__Written instruction A__: In the listing below, write out word for word every line from the line holding "Given: Click the TradingView logo badge" through the line holding "Click the Название", including both of those lines.

===== Quoted text =====

Computing the Transition Matrices

F0, F1 = buildTransition(θ₃, S)
([0.36 0.48 … 0.0 0.0; 0.0 0.36 … 0.0 0.0; … ; 0.0 0.0 … 0.36 0.64; 0.0 0.0 … 0.0 1.0], [0.36 0.48 … 0.0 0.0; 0.36 0.48 … 0.0 0.0; … ; 0.36 0.48 … 0.0 0.0; 0.36 0.48 … 0.0 0.0])
  • \(F_0\) row \(i\): distribution of next state given current state \(i\) and keep
  • \(F_1\) row \(i\): distribution of next state given replace (same for all \(i\))
F0[1, 1:5]    # from state 1 (new engine): can go to states 1, 2, or 3
5-element Vector{Float64}:
 0.36
 0.48
 0.16
 0.0
 0.0
F1[25, 1:5]   # after replacement from state 25: same as starting fresh
5-element Vector{Float64}:
 0.36
 0.48
 0.16
 0.0
 0.0

Transition Matrix Structure - Keep Engine

heatmap(F0[1:20, 1:20], xlabel="Next State", ylabel="Current State",
        title="Transition Matrix F₀ (Keep)", color=:viridis, yflip=true)
  • Band structure: mileage can only increase by 0, 1, or 2 bins per period

Transition Matrix Structure - Replace Engine

heatmap(F1[1:20, 1:20], xlabel="Next State", ylabel="Current State",
        title="Transition Matrix F₁ (Replace)", color=:viridis, yflip=true)
  • All rows are the same: replacing resets the engine to mileage to 0

Choices with Extreme Value Shocks

The Static Choice Problem

Setting Up the Problem

  • Before solving the full DP, let’s understand a simpler problem
  • An agent chooses between two options with payoffs:

\[ \text{Option 0: } v_0 + \varepsilon_0 \qquad \text{Option 1: } v_1 + \varepsilon_1 \]

  • \(v_0, v_1\): the observable (deterministic) payoff components
  • \(\varepsilon_0, \varepsilon_1\): unobservable (random) shocks known to the agent but not to us
  • The agent picks the option with the highest total payoff:

\[ d^* = \arg\max_d \left\{ v_d + \varepsilon_d \right\} \]

Why Model Unobserved Shocks?

  • Without shocks: the model predicts deterministic choices — everyone at the same mileage makes the same decision
  • But in the data, we see buses at similar mileage making different choices
  • With shocks: the model generates probabilistic choices — consistent with the data

A Modeling Choice

We need to choose a distribution for \(\varepsilon\). This is a modeling assumption that affects both the math and the economics. Rust chose the Type I Extreme Value distribution.

The Expected Maximum

  • The value of facing this choice (before seeing the shocks) is:

\[ \mathbb{E}\left[\max_d \left\{ v_d + \varepsilon_d \right\}\right] \]

  • This is the expected payoff from the best option — it matters for the Bellman equation because today’s value depends on what you expect to do optimally tomorrow
  • Can we compute this in closed form? It depends on the distribution of \(\varepsilon\)

===== Items =====

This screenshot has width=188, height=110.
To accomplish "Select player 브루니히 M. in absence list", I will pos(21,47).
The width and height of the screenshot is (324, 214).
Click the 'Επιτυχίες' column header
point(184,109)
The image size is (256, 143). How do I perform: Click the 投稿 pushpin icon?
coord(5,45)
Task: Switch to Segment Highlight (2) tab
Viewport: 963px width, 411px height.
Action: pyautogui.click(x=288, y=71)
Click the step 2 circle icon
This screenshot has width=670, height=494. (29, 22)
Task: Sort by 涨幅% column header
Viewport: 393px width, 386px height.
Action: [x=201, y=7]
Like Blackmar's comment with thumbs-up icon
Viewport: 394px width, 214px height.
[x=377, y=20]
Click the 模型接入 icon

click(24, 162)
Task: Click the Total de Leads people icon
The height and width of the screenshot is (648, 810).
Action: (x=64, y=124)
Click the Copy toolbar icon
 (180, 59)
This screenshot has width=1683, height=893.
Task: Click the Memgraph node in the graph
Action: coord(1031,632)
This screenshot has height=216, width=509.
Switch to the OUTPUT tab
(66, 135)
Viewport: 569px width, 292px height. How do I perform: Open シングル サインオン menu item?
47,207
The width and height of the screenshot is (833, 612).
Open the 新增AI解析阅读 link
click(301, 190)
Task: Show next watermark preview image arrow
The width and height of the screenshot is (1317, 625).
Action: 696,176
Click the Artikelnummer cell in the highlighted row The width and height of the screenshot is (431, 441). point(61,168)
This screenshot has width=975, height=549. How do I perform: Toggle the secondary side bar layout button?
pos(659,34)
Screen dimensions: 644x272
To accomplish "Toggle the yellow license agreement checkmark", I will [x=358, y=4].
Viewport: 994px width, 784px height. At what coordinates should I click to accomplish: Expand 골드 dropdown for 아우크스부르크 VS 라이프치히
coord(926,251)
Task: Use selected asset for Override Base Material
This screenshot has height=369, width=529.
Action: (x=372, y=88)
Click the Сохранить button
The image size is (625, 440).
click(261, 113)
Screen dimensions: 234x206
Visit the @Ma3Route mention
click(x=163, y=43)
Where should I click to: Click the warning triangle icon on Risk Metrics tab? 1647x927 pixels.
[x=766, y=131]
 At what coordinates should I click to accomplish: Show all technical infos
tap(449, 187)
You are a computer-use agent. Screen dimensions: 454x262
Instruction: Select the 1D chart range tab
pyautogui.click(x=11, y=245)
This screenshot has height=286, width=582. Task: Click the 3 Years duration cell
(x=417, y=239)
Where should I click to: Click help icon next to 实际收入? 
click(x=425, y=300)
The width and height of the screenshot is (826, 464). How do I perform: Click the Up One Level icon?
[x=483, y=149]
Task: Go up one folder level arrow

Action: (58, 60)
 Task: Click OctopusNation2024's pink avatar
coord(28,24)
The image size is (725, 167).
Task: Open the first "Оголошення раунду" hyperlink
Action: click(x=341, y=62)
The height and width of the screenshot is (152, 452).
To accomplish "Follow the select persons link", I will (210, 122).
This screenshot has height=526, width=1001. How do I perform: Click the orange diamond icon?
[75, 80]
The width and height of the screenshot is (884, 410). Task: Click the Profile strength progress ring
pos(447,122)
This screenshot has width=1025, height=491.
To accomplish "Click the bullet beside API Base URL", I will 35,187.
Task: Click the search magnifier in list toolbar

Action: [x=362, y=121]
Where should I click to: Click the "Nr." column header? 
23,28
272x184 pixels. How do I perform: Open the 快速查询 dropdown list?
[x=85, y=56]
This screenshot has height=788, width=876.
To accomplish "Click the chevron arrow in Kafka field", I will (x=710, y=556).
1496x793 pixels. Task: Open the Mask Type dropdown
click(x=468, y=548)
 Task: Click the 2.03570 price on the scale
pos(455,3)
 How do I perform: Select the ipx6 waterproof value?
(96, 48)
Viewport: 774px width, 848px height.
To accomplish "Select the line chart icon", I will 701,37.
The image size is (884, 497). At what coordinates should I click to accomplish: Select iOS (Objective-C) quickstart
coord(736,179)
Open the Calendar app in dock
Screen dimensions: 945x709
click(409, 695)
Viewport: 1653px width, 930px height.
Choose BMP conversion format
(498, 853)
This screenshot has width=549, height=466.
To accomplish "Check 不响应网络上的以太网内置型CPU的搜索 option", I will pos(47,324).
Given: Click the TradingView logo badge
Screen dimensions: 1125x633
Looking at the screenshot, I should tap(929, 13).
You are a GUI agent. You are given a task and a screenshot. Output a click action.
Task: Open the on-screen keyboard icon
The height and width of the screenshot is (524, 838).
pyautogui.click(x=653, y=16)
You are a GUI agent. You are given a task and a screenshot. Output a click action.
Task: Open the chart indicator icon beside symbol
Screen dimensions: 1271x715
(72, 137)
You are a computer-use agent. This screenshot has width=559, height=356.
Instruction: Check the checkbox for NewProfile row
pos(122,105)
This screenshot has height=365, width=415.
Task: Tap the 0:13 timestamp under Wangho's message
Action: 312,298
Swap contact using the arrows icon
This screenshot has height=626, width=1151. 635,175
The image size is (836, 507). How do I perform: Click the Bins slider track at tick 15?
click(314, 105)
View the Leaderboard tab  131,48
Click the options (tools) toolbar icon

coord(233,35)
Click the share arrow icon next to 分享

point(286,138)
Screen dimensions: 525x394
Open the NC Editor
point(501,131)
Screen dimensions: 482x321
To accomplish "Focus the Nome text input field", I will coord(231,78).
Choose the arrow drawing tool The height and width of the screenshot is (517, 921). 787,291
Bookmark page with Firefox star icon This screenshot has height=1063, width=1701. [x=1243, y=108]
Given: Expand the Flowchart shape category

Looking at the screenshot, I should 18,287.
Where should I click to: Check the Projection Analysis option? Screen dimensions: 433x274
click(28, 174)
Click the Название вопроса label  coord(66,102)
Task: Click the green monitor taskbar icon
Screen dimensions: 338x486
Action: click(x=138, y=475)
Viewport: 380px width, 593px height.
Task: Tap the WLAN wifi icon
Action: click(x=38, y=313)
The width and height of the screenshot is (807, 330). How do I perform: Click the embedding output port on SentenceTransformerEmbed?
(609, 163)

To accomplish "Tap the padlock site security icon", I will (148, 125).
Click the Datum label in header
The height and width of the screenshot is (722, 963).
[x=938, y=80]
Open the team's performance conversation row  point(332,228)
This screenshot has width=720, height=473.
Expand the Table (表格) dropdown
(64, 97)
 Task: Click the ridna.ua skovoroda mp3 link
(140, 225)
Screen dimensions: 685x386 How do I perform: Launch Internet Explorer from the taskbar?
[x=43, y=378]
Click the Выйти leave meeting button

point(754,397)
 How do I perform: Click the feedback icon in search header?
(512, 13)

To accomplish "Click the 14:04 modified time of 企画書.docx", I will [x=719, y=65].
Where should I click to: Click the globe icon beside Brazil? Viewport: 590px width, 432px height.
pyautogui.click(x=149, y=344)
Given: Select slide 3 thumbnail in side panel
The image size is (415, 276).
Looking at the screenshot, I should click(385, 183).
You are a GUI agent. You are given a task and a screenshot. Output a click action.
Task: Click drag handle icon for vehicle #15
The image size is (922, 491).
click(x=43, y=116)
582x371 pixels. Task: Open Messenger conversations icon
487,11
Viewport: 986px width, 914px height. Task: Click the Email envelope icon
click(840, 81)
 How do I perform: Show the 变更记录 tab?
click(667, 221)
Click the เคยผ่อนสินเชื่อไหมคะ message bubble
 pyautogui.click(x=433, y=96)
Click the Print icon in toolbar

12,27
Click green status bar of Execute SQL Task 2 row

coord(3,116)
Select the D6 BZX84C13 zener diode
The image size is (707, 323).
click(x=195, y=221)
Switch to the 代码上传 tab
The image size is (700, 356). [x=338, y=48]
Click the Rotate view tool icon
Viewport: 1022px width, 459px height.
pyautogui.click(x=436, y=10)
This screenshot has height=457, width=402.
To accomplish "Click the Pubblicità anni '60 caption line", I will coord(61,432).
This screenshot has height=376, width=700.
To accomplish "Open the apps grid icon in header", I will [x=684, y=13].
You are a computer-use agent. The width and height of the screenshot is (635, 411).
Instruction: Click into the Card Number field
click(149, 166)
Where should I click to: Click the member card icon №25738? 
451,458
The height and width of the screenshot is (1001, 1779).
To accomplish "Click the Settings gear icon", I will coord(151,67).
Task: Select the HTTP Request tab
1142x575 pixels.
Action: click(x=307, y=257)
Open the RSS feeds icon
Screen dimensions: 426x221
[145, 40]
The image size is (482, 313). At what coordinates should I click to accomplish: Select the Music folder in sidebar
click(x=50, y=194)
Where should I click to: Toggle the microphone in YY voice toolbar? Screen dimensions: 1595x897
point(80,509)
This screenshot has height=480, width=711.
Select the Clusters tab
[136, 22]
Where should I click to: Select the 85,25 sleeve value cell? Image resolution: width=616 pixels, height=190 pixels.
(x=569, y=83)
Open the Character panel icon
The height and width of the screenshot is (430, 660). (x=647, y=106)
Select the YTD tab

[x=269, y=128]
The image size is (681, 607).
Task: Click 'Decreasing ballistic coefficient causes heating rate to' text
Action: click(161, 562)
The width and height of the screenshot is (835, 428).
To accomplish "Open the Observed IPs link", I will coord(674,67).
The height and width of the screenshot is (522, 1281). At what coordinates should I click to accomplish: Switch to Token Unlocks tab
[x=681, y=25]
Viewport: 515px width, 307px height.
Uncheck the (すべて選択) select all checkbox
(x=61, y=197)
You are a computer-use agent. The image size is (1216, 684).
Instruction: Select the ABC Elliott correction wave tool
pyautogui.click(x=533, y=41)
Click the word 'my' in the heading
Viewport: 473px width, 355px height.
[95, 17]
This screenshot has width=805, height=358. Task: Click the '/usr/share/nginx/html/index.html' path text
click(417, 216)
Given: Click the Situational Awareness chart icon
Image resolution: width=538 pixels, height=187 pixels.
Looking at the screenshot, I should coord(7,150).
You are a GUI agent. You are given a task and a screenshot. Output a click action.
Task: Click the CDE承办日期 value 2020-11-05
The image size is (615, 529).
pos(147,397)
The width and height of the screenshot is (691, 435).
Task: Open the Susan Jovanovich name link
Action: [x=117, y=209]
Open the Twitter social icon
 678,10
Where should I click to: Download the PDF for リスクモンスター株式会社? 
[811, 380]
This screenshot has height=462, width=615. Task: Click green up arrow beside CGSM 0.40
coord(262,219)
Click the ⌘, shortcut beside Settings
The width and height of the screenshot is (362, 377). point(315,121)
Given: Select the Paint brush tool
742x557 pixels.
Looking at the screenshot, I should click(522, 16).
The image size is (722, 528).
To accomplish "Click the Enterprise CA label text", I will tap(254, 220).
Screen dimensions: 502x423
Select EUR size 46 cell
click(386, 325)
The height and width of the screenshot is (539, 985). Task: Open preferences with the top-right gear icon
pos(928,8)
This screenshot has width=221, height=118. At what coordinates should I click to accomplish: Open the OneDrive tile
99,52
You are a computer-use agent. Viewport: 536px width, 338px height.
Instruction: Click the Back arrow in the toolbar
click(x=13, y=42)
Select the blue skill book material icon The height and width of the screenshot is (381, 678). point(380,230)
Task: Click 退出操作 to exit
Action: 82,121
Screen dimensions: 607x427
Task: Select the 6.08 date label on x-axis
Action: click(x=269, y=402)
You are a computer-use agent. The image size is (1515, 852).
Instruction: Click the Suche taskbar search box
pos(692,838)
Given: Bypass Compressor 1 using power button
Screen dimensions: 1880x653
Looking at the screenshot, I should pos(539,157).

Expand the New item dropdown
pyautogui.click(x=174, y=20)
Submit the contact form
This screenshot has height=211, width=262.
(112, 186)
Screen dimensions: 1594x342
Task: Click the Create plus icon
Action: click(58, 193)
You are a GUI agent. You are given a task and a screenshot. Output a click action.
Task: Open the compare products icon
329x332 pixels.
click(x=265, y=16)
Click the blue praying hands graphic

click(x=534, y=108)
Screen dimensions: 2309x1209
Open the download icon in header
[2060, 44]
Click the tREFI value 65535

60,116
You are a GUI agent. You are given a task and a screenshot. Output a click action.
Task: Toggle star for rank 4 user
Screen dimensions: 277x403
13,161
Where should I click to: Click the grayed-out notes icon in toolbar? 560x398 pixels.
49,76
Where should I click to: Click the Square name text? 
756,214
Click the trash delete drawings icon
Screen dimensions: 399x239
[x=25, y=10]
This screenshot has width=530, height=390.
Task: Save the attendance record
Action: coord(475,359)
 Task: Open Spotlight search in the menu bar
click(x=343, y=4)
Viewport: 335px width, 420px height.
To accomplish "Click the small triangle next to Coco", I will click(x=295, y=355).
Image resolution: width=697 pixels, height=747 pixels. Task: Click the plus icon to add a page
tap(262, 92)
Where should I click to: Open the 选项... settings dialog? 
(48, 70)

=====

__Written instruction B__: In the text on transition matrices above, rewrite the paragraph that begins "We need to choose a distribution" as a short bulleted list, keeping its main facts.

__Full response A__:
Given: Click the TradingView logo badge
Screen dimensions: 1125x633
Looking at the screenshot, I should tap(929, 13).
You are a GUI agent. You are given a task and a screenshot. Output a click action.
Task: Open the on-screen keyboard icon
The height and width of the screenshot is (524, 838).
pyautogui.click(x=653, y=16)
You are a GUI agent. You are given a task and a screenshot. Output a click action.
Task: Open the chart indicator icon beside symbol
Screen dimensions: 1271x715
(72, 137)
You are a computer-use agent. This screenshot has width=559, height=356.
Instruction: Check the checkbox for NewProfile row
pos(122,105)
This screenshot has height=365, width=415.
Task: Tap the 0:13 timestamp under Wangho's message
Action: 312,298
Swap contact using the arrows icon
This screenshot has height=626, width=1151. 635,175
The image size is (836, 507). How do I perform: Click the Bins slider track at tick 15?
click(314, 105)
View the Leaderboard tab  131,48
Click the options (tools) toolbar icon

coord(233,35)
Click the share arrow icon next to 分享

point(286,138)
Screen dimensions: 525x394
Open the NC Editor
point(501,131)
Screen dimensions: 482x321
To accomplish "Focus the Nome text input field", I will coord(231,78).
Choose the arrow drawing tool The height and width of the screenshot is (517, 921). 787,291
Bookmark page with Firefox star icon This screenshot has height=1063, width=1701. [x=1243, y=108]
Given: Expand the Flowchart shape category

Looking at the screenshot, I should 18,287.
Where should I click to: Check the Projection Analysis option? Screen dimensions: 433x274
click(28, 174)
Click the Название вопроса label  coord(66,102)

__Full response B__:
- A distribution for ε has to be chosen.
- That choice is a modeling assumption that affects both the math and the economics.
- Rust used the Type I Extreme Value distribution.